1992. Un fermier de Long Island découvre dans une malle de son grenier quatre gros carnets rongés par l'humidité. L'expert qui les examine n'y croit tout d'abord pas : il s'agirait des journaux intimes du peintre hollandais Frans Hals...
Peter Van Overloop, étudiant à l'université de Columbia, est bientôt chargé par un marchand d'art new-yorkais de traduire les quatre volumes. A mesure qu'il avance dans son travail, Peter s'aperçoit que ces carnets racontent une histoire qui, pour dater du XVIIe siècle, n'en est pas moins en résonance avec sa propre vie. Les déboires financiers et sentimentaux du peintre ne sont-ils pas aussi un peu ceux de l'étudiant - les préoccupations de cet homme du XVIIe siècle celles d'un jeune homme à l'aube du troisième millénaire ?
Mais la fascination de Peter pour Frans Hals va bientôt se heurter à une question cruciale : ces carnets sont-ils authentiques, ou l'œuvre d'un habile faussaire ?
Pour son premier roman, Michael Kernan réussit une prouesse d'écriture : traduire le va-et-vient incessant entre passé et présent à travers la restitution par un lecteur moderne d'un document apocryphe du XVIIe siècle.

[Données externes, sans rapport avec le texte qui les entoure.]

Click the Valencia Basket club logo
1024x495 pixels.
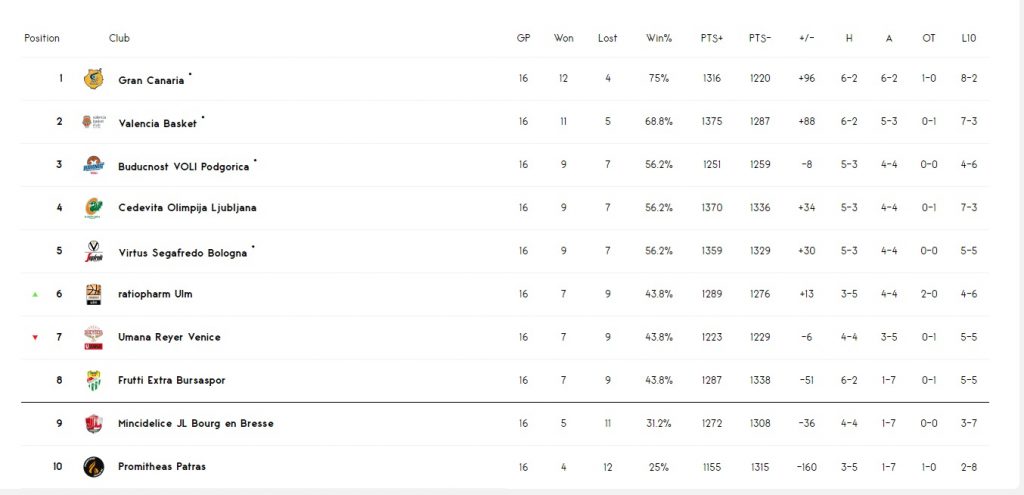(x=93, y=122)
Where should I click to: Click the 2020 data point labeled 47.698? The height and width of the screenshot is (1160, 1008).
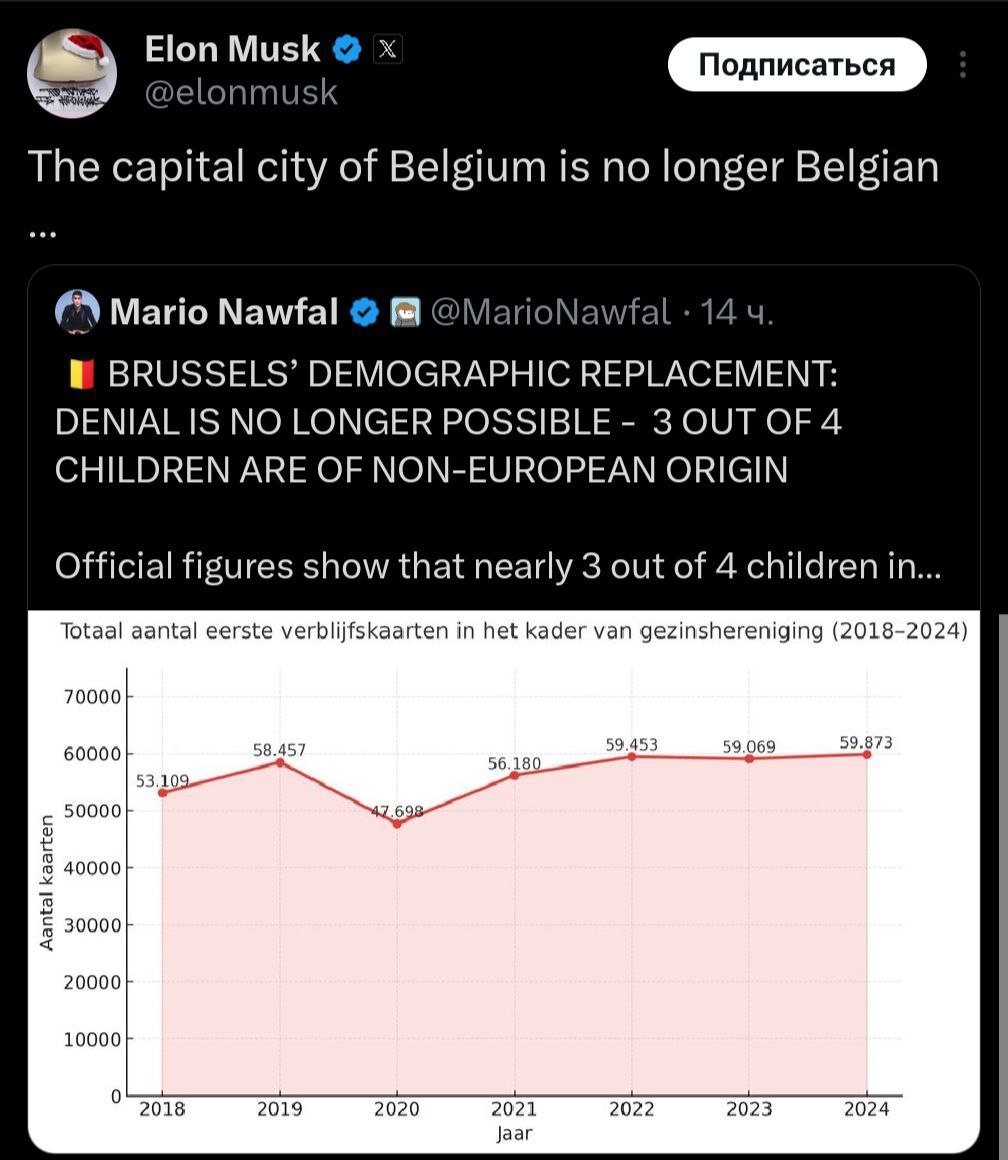397,823
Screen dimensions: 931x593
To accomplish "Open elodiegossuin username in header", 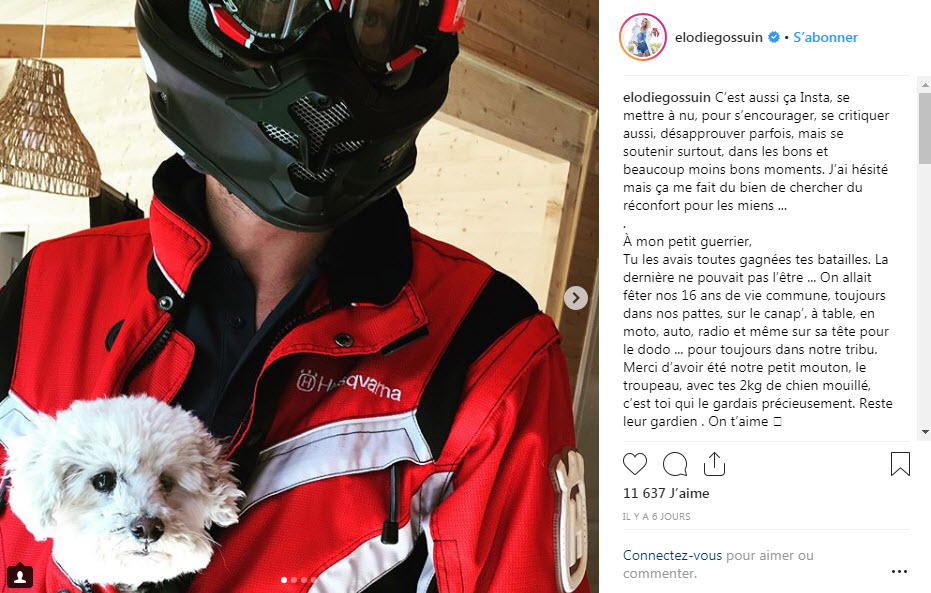I will tap(718, 37).
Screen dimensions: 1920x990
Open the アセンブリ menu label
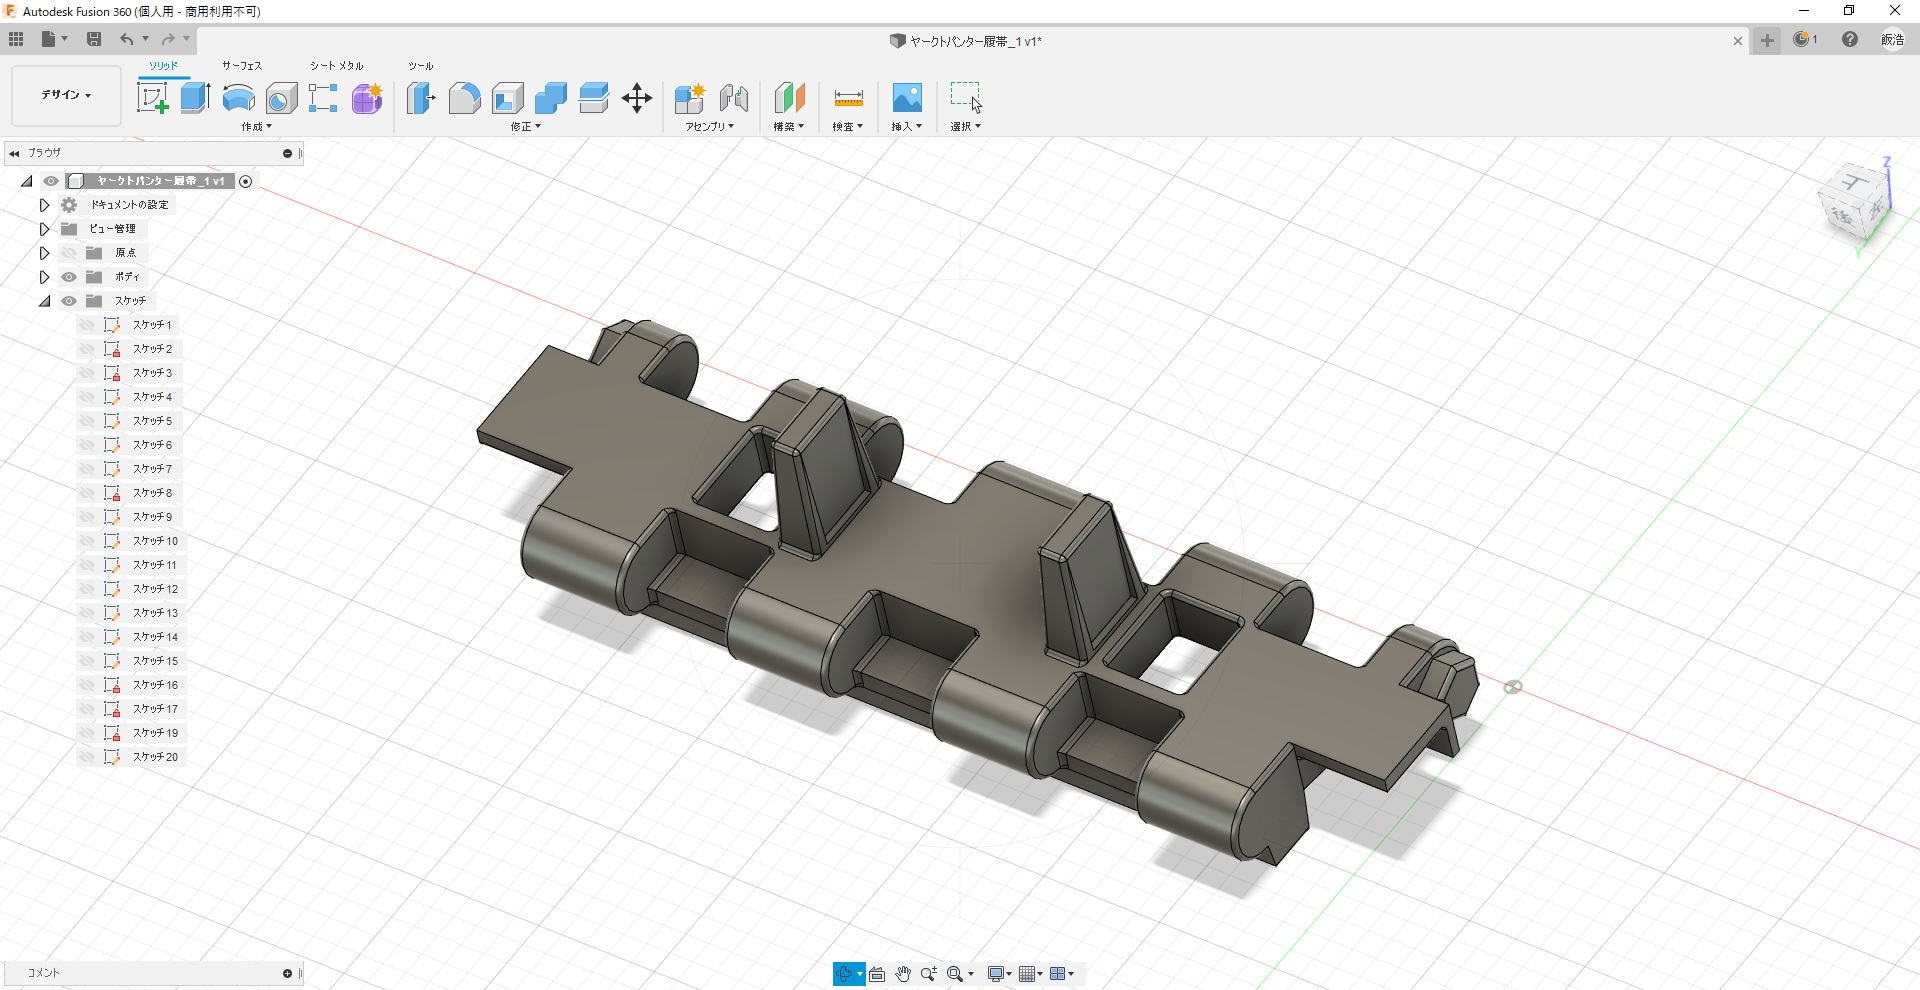pyautogui.click(x=709, y=127)
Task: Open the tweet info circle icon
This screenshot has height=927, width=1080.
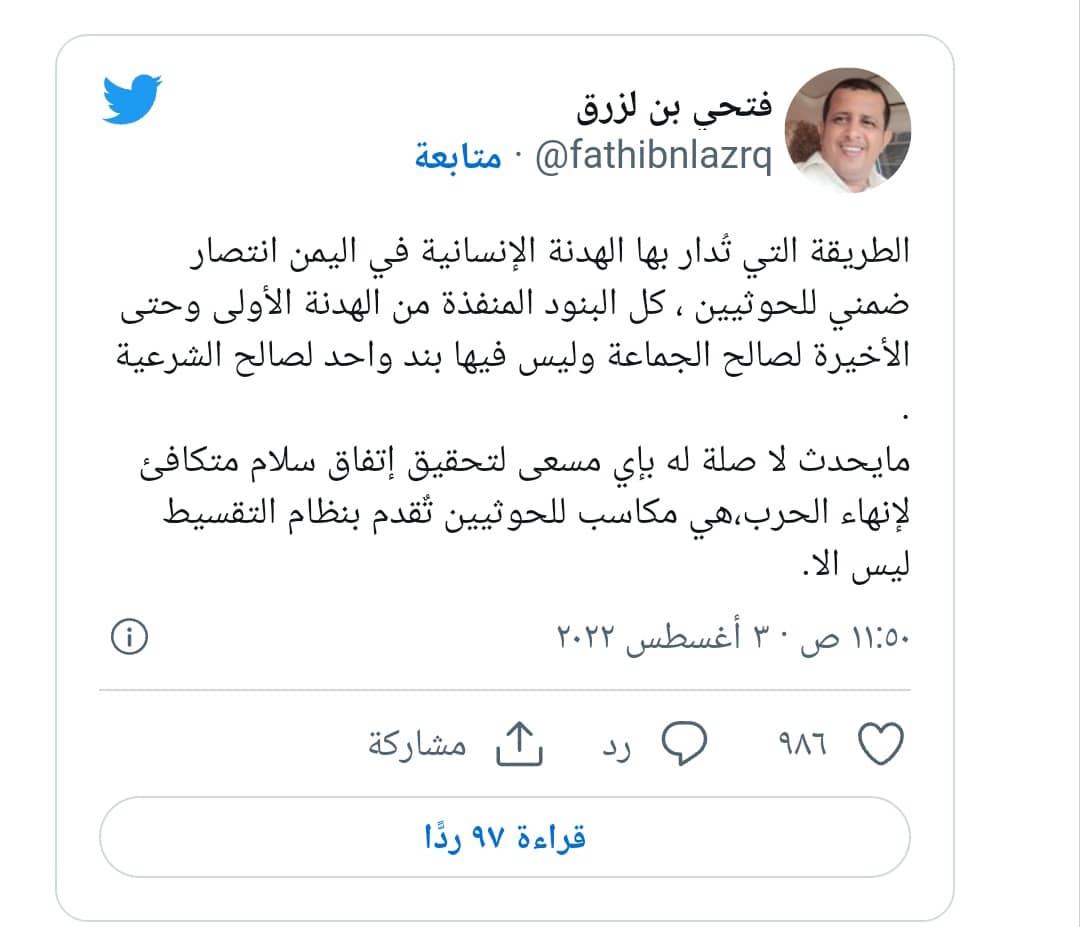Action: click(129, 636)
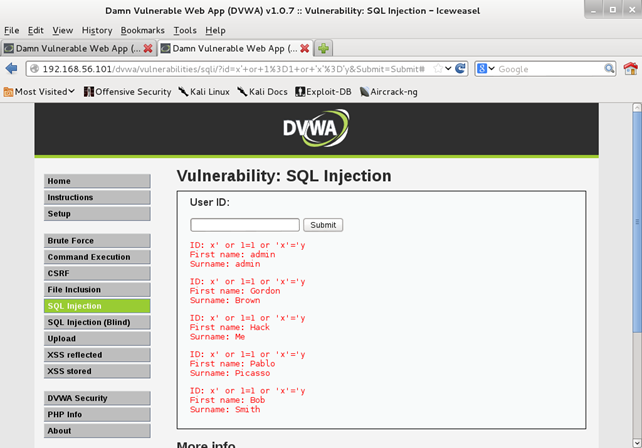Open a new tab with plus icon
This screenshot has height=448, width=642.
tap(324, 48)
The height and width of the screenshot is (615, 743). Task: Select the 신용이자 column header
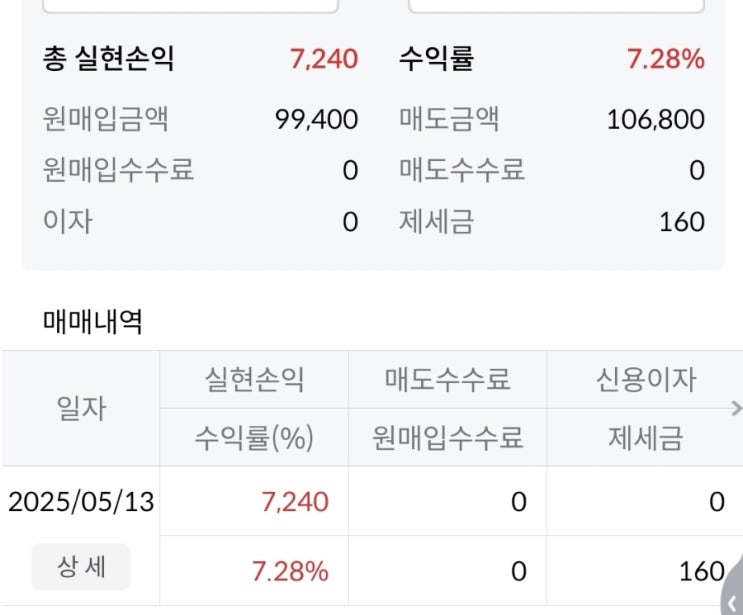pos(645,380)
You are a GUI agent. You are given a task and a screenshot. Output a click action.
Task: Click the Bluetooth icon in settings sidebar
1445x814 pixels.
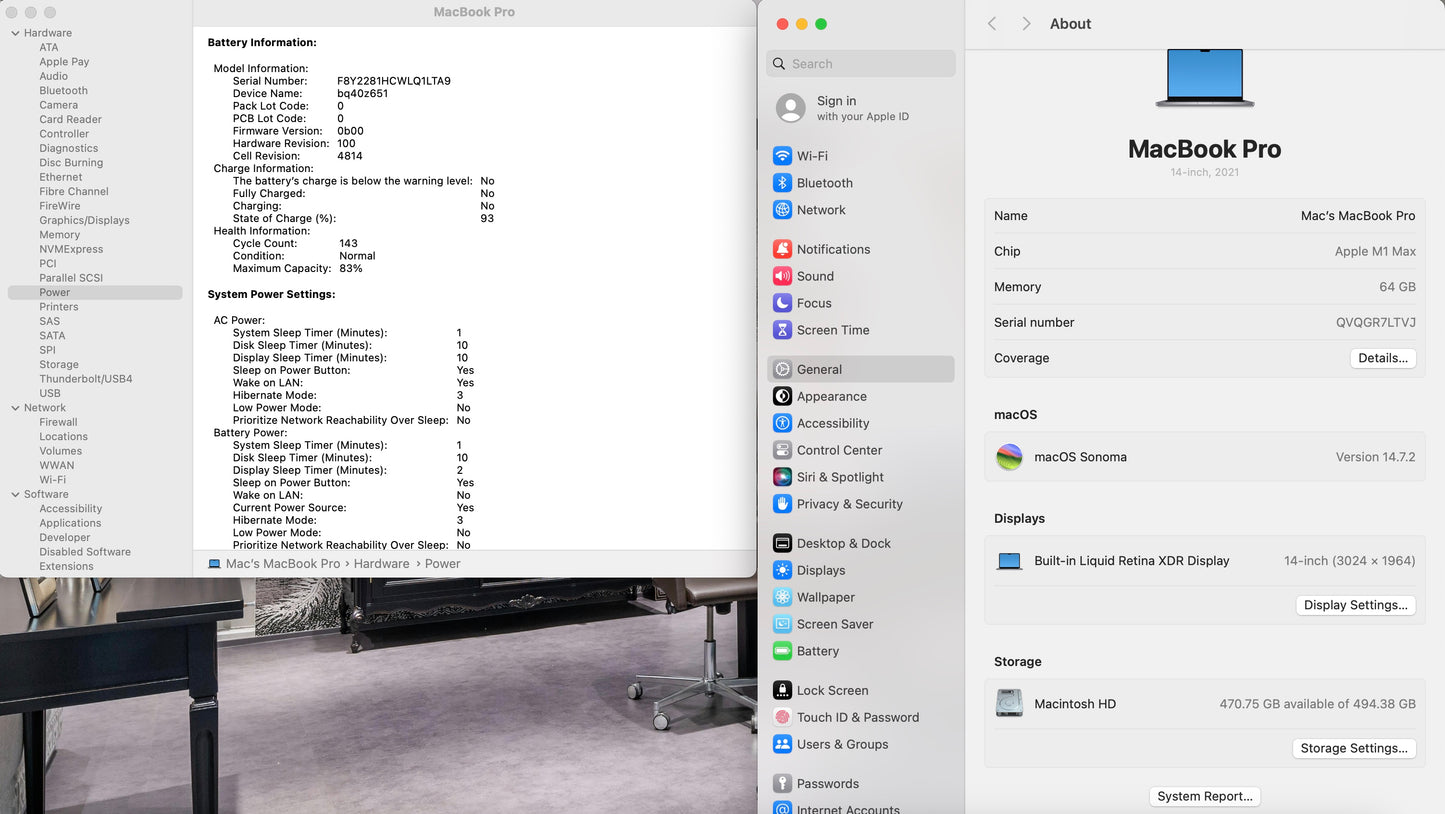[782, 183]

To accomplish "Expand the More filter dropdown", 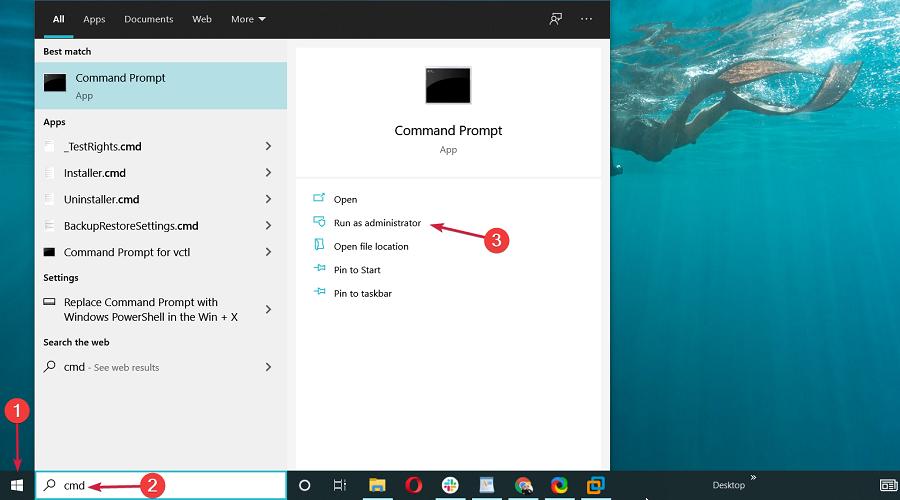I will click(x=248, y=19).
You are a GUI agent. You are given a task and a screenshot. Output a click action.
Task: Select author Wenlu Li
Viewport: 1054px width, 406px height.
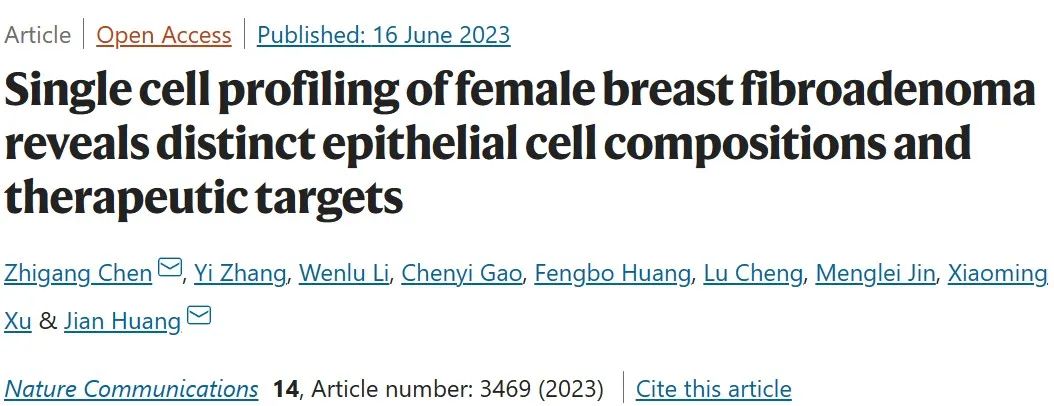coord(343,274)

Mais plus que cette prouesse, plus que l'atmosphère parfaitement rendue de la Hollande au temps de Hals et de Rembrandt, plus même que l'aspect policier de l'enquête menée par Van Overloop, c'est dans l'évocation incroyablement vivante et attachante du peintre que Kernan parvient à nous séduire - et à nous toucher. Une grande réussite.